The new Tory agenda will belatedly try to do something on energy prices and household bills, but it will involve all sorts of uncomfortable gear changes as the language of unrepentant Thatcherism meets the reality of demands for higher public spending and a bigger state.

Hence the comments from Truss at the weekend that the regressive nature of cancelling National Insurance rises – which give disproportionate financial support to the wealthy and less to the poor. Asked by Laura Kuenssberg if “this is fair”, Truss replied that redistribution to the wealthy and widening inequality was “fair.” An unusual Tory honesty about their motives and priorities which will haunt Truss.

Scotland is going to get a mixture of love, tough love and the muscular Unionism of being told to shut up and get back in the box. Already in the weekend papers, the idea that a future independence referendum should have to command the support of a majority of all electors in Scotland, not just voters, is being floated.

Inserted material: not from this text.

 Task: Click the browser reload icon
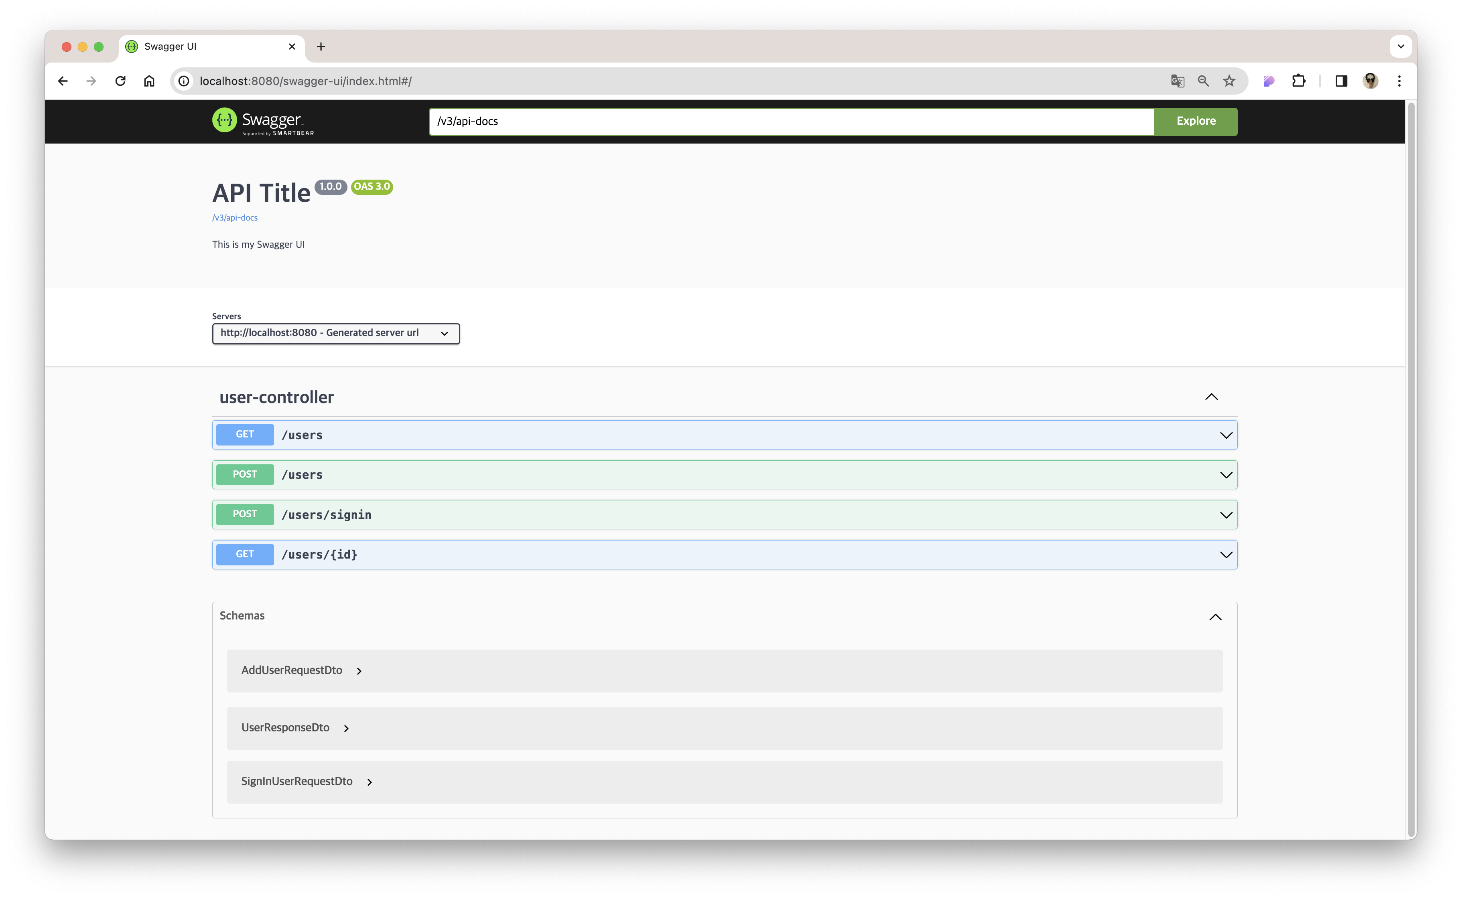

Even the 1979 referendum only had a 40% threshold of all electors, so this goes one step further, using the sort of Tory gerrymandered franchise that they think legitimate for trade unions and strike ballots. This from a Government which has turned the UK upside down on a 52:48 vote for Brexit representing 37% of the UK electorate. Truss herself was only elected Tory leader by 47.2% of all 172,437 members.

Three fundamentals are going on in this. The first is that the problem is not just Truss, Johnson, May and Cameron, and the cast of flawed politicians with diminishing qualities.

A core problem is toxic Toryism and the degeneration of an outlook which once embraced a social contract across classes, ages, backgrounds, regions and nations of the UK.

The second is that Tory Unionism once underpinned the above with an understanding of the “four nations” of the UK, standing for decentralism and localism, and against the over-bearing claims of the central state. Now Toryism sees the idea of the “four nations” of the UK as some kind of Scottish nationalist plot to undermine the Union.

The Tory case for the Union now everyday undermines the logic and case for Unionism and hence weakens the argument for the Union.

Finally, underpinning all of this – an increasingly toxic Toryism, the demise of Tory Unionism – is a version of the British state collapsing in on itself and a platform for a venal, corrupt, self-serving, kleptocratic class and politics with no interest in such things as public service and the public good.

These historic shifts have been aided by a hardline Brexit which has seen the return of the ancient regime of absolutism which many thought had been killed off by the Blair constitutional reforms, but which the Tories are intent on dismantling (a British Bill of Rights; potential withdrawal from the European Convention on Human Rights).

Rather, their vision of the future is of a post-imperial British state issuing its orders while burning down the last remnants of the post-war social contract, while they – without any sense of previous Tory noblesse oblige – run government, state and public policy for their insider class supporters and base.

This is not really Toryism as we understand it – but the Conservative Party of Churchill, Macmillan and Heath died a long time ago.